O presidente Dmitri Medvedev quer ser mais cruel que seu orientador mor, o 1º Ministro Vladimir Putin, mas dificilmente o conseguirá, pois escolheu as mesmas vítimas, já mil vezes quase destruídas pelo verdadeiro czar da Rússia. Não deve haver cerimônia com os bandidos, eles devem ser destruídos, disse, referindo-se ao ataque da semana passada perpetrado por um grupo muçulmano radical liderado por Doku Umarov em Vladikavkaz, capital da Ossétia do Norte, no Cáucaso, região que tem sido um foco permanente de problemas para o Kremlin.

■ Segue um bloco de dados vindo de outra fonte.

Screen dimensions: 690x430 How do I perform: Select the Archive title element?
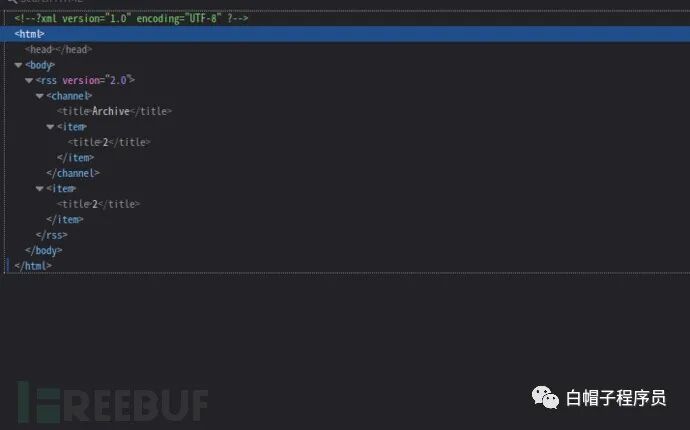point(114,111)
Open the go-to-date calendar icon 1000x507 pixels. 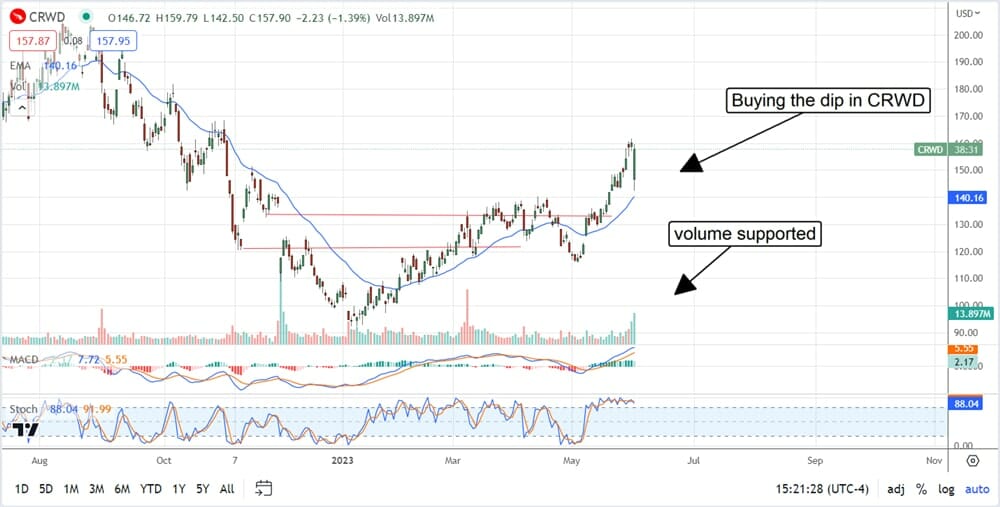[x=263, y=488]
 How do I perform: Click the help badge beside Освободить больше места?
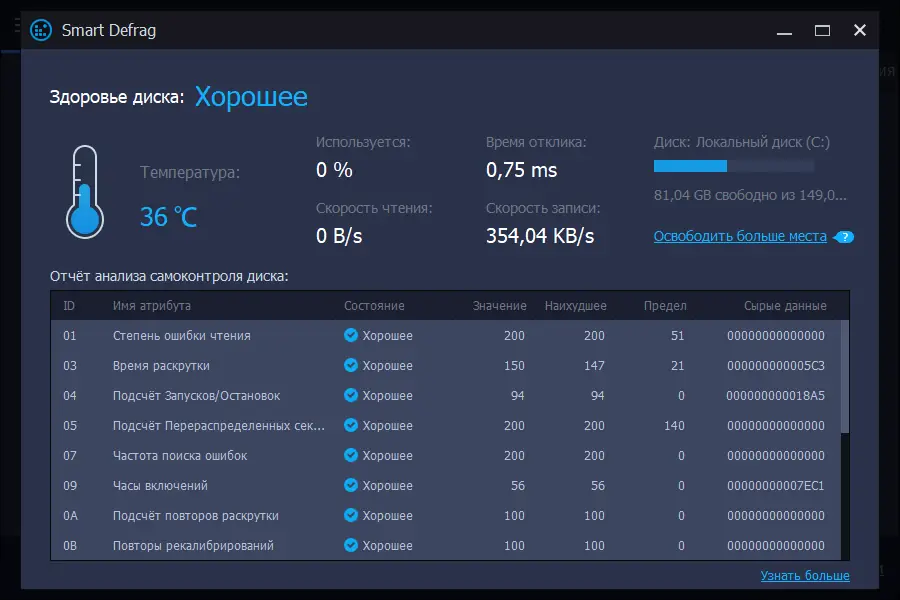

Os muçulmanos são minoria no país (20 milhões em uma população total de 143 milhões), mas predominam nas montanhas do Cáucaso, principalmente na Chechênia, Ingushetia, Daguestão e Kabardino-Balkaria. Ali a violência é parte do dia-a-dia e nunca cessou mesmo depois das duas guerras entre russos e chechenos que destruiu Grozni, a bela cidade de Ivan, O Terrível. Desta feita, no mesmo mercado central onde 60 pessoas pereceram num ataque há onze anos, um suicida entrou pelo portão principal com sua camioneta Volga e detonou um poderoso explosivo recheado com rolamentos e parafusos que lhe aumentaram o poder destrutivo, provocando dezoito mortes e 107 feridos. A cidade estava em calma desde que o exército russo bombardeou a escola de Beslan em setembro de 2004, invadida por um grupo insurgente, matando 335 pessoas, a maioria crianças.
    A Ossétia do Norte, o menor dos territórios russos (tem 8 mil km2 e a maior distância entre suas fronteiras é de 130 km) com 730 mil habitantes, é um reduto cristão-ortodoxo visto como ponta de lança do domínio militar de Moscou que ai instalou suas bases para enfrentar recentes rebeliões na Geórgia e na Ossétia do Sul, esta transformada num estado independente que até hoje é reconhecido apenas pela própria Rússia que o criou e por outros três países: Nauru, Nicarágua e Venezuela. Suas origens remontam aos tempos de Catarina, A Grande, quando era um pequeno Forte às margens do rio Terek. Logo depois da revolução de 1917 viu-se incorporada à União Soviética de Lênin, nunca mais se livrando do seu domínio. Hoje, a Ossétia do Norte continua assolada pela pobreza e principalmente pela corrupção oficial agravada, segundo acusações de grupos defensores dos recursos humanos, por casos freqüentes de execuções extrajudiciais e tortura.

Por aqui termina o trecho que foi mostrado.